THE Courts Service had its busiest year ever in 2009 as its workload swelled due to the impact of the economic crash.
A huge surge in bankruptcies, liquidations and house repossessions fuelled the rise in workload, which was dealt with despite a cut in budgets and fewer staff.
There has been a 40% increase in court business in the past five years, but last year saw a rise in the overall number of cases, particularly in areas linked to the recession. Bankruptcies doubled to 17, there was a 6% rise in court ordered company wind-ups and 293 orders for possession made in the High Court — up 23% on the figure for 2008.
Overall, there was a 20% rise in cases before the High Court, including a large amount of asylum-related cases, while the Supreme Court disposed of 341 appeals last year, making it one of the busiest Supreme Courts in the world.

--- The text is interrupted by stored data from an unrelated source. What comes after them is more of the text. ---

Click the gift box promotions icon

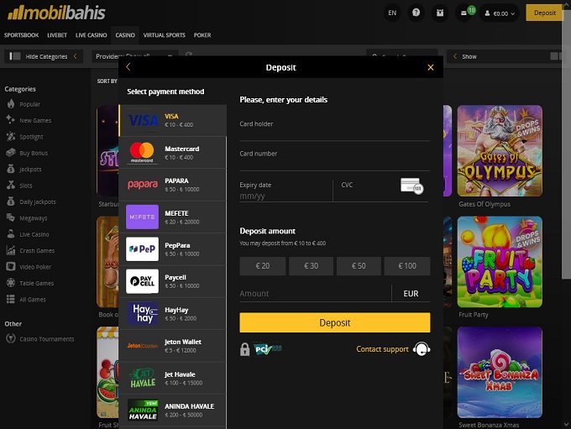[x=440, y=13]
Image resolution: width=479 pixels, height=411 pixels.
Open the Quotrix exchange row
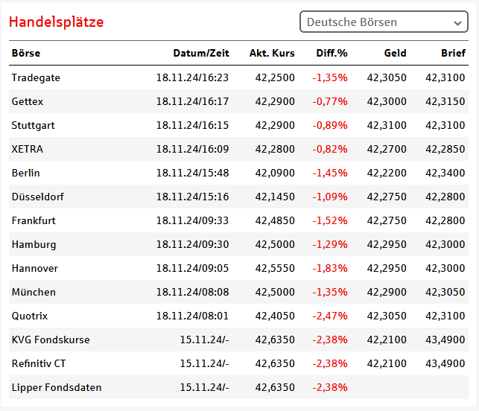tap(30, 316)
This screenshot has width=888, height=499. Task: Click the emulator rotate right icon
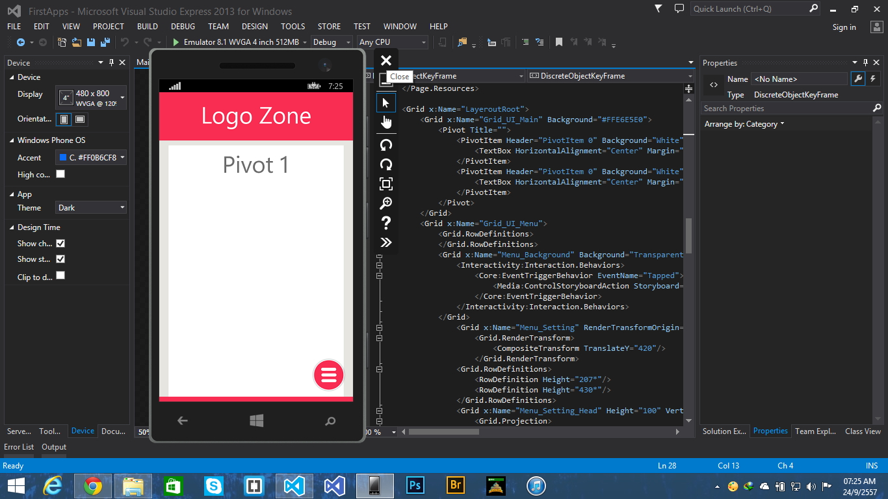[386, 164]
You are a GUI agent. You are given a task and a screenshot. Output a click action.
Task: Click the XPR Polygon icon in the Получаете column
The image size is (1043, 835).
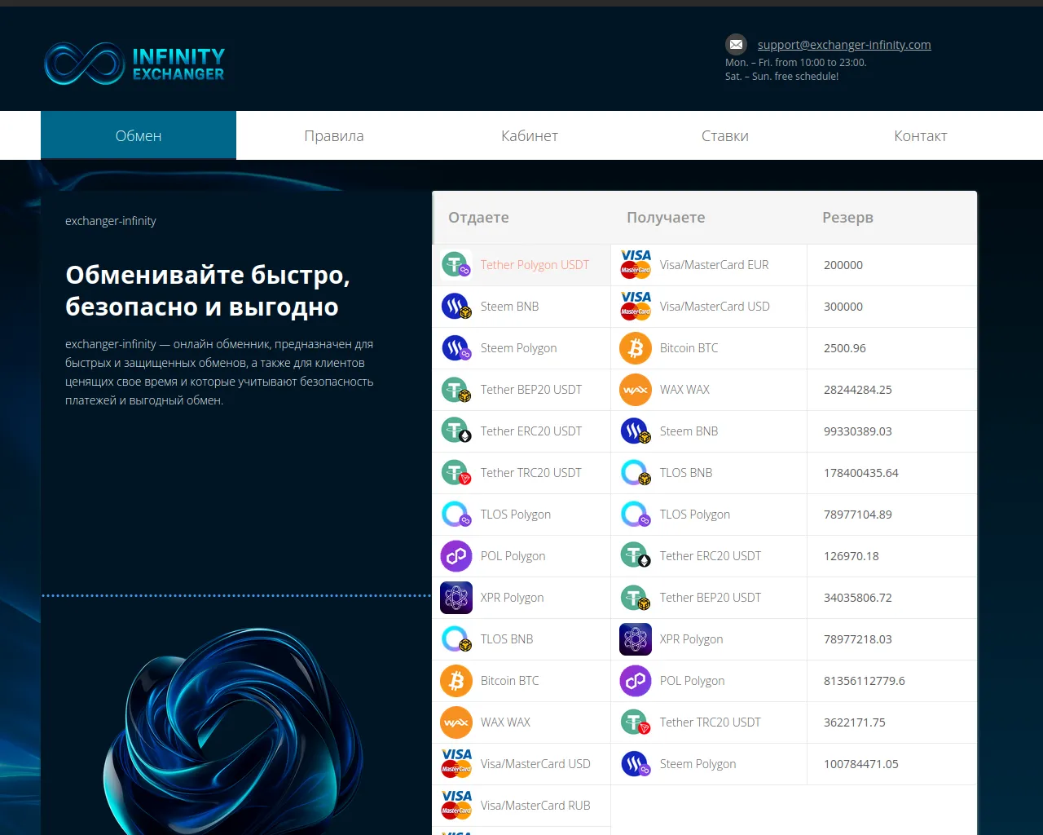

There was also huge increases in other areas linked to business and debt: a 57% rise in execution orders issued in the High Court, a 56% rise in execution orders lodged in the Circuit Court, and a 72% rise in judgment mortgage affidavits and certificates dealt with in court.
Claims for the recovery of liquidated amounts, including debt, in the High Court rose by 48%. There were 1,884 undefended judgments for liquidated amounts in the High Court last year, up 59%, with sizeable increases in both the Circuit and District Courts.
Evidence of the impact of the recession was also apparent elsewhere in the report.
There was a 26% decrease in the number of pub licences granted in the Circuit Court last year — 192 in total.
Just 34 new restaurant licences were granted, a fall of 51%, while just 21 hotel licences were granted, a fall of 43% compared to the figure for the previous year.
The same court also dealt with 1,586 theft and robbery offences last year, up 28% on 2008, while there was a 20% rise in the number of cases dealing with vehicle theft.
There was also a fall in the number of separation and divorce cases coming before the courts.
Chief Justice John L Murray said: “The present economic climate means that the Courts Service has had to confront new and different challenges of not only maintaining established services but of enhancing or expanding them to meet the persisting increase in the workload of the courts.”
He said this challenge was made all the greater by cuts in available funding.
The CEO of the Courts Service, Brendan Ryan, said productivity and value for money increased in the courts system last year while waiting times decreased or stayed unchanged, despite the case load in the courts growing by 40% between 2006 and 2009, from 590,364 to 830,000.
The figures show a 23% rise in drugs offence cases in the Circuit Criminal Court and a 12% rise in drugs cases before the District Court.